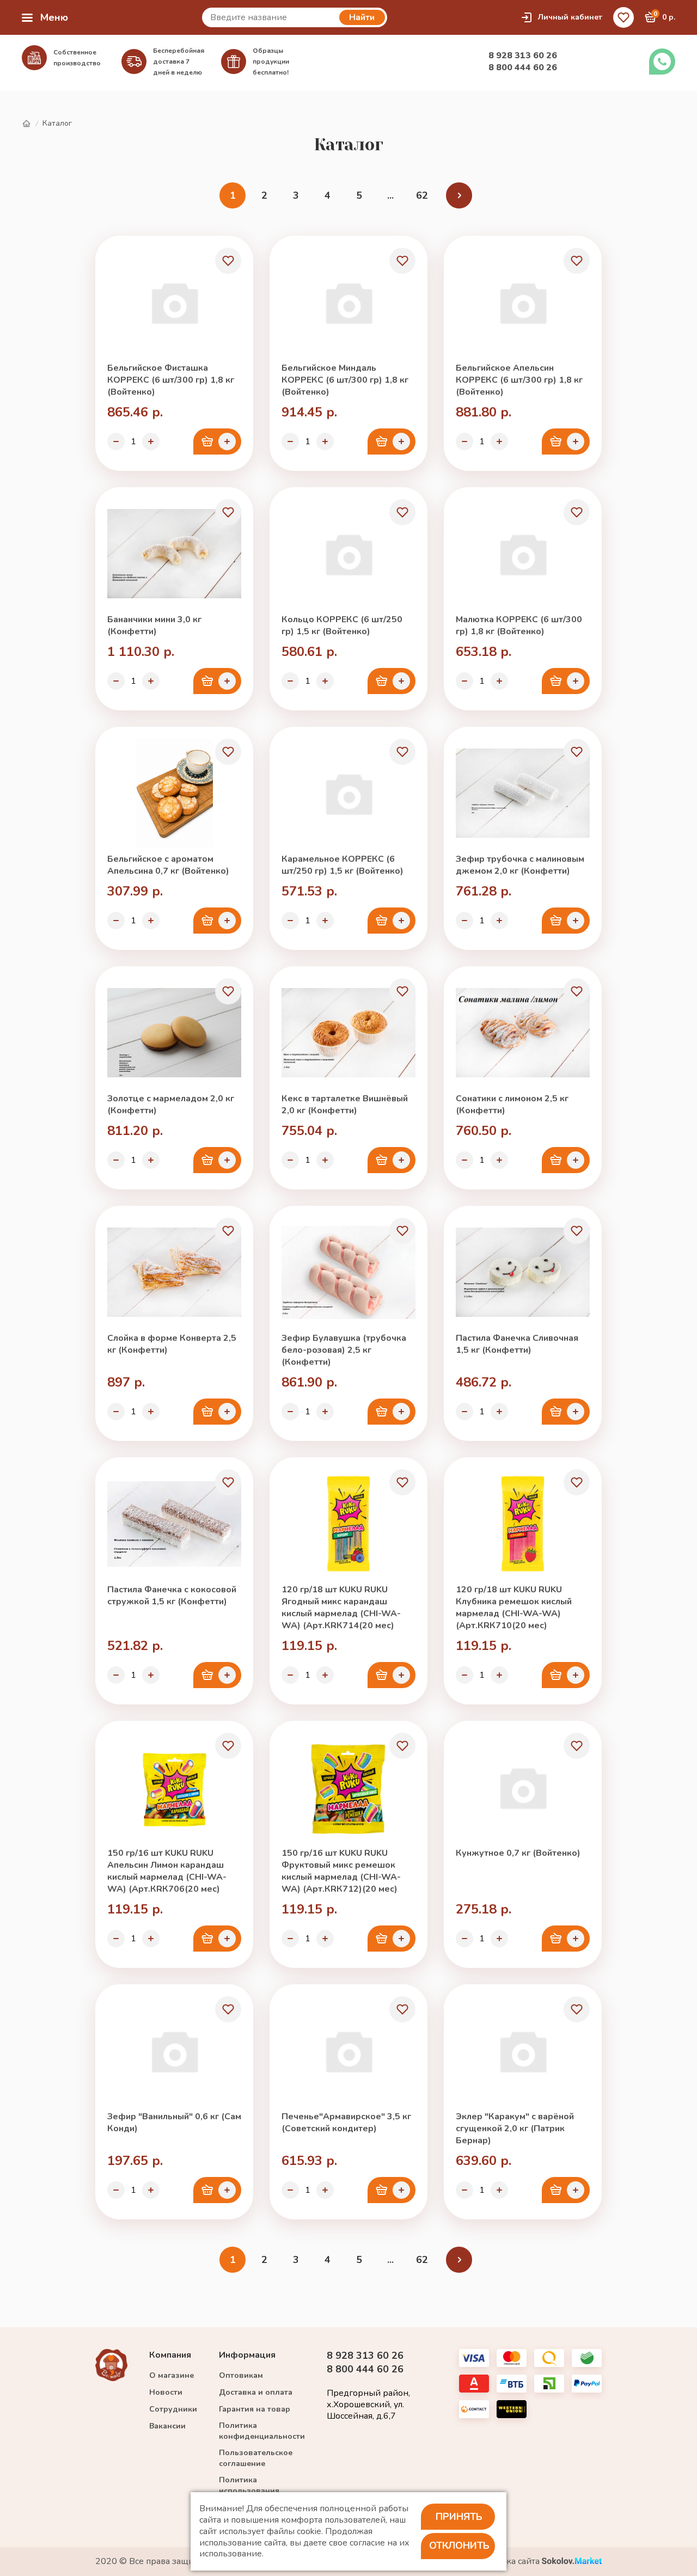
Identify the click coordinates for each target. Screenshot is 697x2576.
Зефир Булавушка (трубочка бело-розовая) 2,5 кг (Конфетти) (344, 1350)
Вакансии (167, 2426)
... (390, 195)
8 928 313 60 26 (522, 56)
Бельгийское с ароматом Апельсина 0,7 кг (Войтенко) (168, 865)
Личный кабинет (570, 17)
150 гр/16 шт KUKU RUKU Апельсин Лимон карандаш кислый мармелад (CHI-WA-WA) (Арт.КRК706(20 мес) (167, 1871)
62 (422, 195)
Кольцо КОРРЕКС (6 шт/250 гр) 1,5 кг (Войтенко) (342, 625)
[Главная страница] (26, 123)
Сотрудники (173, 2409)
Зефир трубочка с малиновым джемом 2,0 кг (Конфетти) (520, 865)
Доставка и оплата (255, 2392)
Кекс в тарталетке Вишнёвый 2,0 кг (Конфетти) (345, 1105)
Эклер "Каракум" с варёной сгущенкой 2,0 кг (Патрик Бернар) (515, 2128)
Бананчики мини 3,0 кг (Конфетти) (154, 625)
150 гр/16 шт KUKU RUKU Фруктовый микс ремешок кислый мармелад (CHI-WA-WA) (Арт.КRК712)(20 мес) (341, 1871)
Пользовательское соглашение (255, 2458)
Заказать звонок (662, 61)
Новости (165, 2392)
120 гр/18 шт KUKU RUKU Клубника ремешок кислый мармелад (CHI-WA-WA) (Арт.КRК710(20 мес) (514, 1608)
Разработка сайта (505, 2561)
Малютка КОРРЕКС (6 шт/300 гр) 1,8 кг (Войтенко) (519, 625)
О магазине (171, 2375)
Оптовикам (241, 2375)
____
TASK GOAL: Find the lines above that contain the string "Зефир" and answer with how many there are, nothing else.

ANSWER: 2